Monday, April 28, 2014

General, Reusable Metadata Ontology - V0.2

This is just a short post that a newer version of the general metadata ontology is available. The ontology was originally discussed in a blog post on April 16th. And, if you have trouble downloading the files, there is help in the blog post from Apr 17th.

I have taken all the feedback, and reworked and simplified the ontology (I hope). All the changes are documented in the ontology's changeNote.

Important sidebar: I strongly recommend using something like a changeNote to track the evolution of every ontology and model.

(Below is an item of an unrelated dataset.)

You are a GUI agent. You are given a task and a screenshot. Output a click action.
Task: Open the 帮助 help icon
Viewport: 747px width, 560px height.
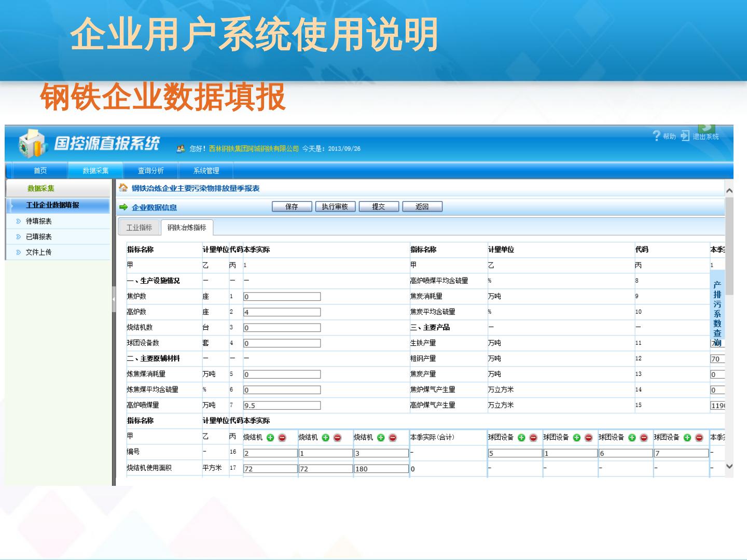(x=657, y=136)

As noted in the Apr 16th post, most of the concepts in the ontology are taken from the Dublin Core ELements vocabulary and the SKOS data model. In this version, the well-established properties from Dublin Core and SKOS use the namespaces/IRIs from those sources (http://purl.org/dc/elements/1.1/ and http://www.w3.org/2004/02/skos/core#, respectively). Some examples are dc:contributor, dc:description and skos:prefLabel. Where the semantics are different, or more obvious names are defined (for example, creating names that provide "directions" for the skos:narrower and broader relations), then the purl.org/ninepts namespace is used.

This release is getting much closer to a "finished" ontology. All of the properties have descriptions and examples, and most have scope/usage notes. The ontology's scope note describes what is not mapped from Dublin Core and SKOS, and why.

In addition, I have added two unique properties for the ontology. One is competencyQuestions and the other is competencyQuery. The concept of competency questions was originally defined in a 1995 paper by Gruninger and Fox as "requirements that are in the form of questions that [the] ontology must be able to answer." The questions help to define the scope of the ontology, and are [should be] translated to queries to validate the ontology. These queries are captured in the metadata ontology as SPARQL queries (and the corresponding competency question is included as a comment in the query, so that it can be tracked). This is a start at test-driven development for ontologies. :-)

Please take a look at the ontology (even if you did before since it has evolved), and feel free to comment or (even better) contribute.

Andrea

Thursday, April 17, 2014

Downloading the Metadata Ontology Files from GitHub

Since I posted my ontology files to GitHub, and got some emails that the downloads were corrupted, I thought that I should clarify the download process.

You are certainly free to fork the repository and get a local copy. Or, you can just download the file(s) by following these instructions:
  • LEFT click on the file in the directory on GitHub
  • The file is displayed with several tabs across the top. Select the Raw tab.
  • The file is now displayed in your browser window as text. Save the file to your local disk using the "Save Page As ..." drop-down option, under File.
After you download the file(s), you can then load one of them into something like Protege. (It is only necessary to load one since they are all the same.) Note that there are NO classes, data or object properties defined in the ontology. There are only annotation properties that can be used on classes, data and object properties. Since I need this all to be usable in reasoning applications, I started with defining and documenting annotation properties.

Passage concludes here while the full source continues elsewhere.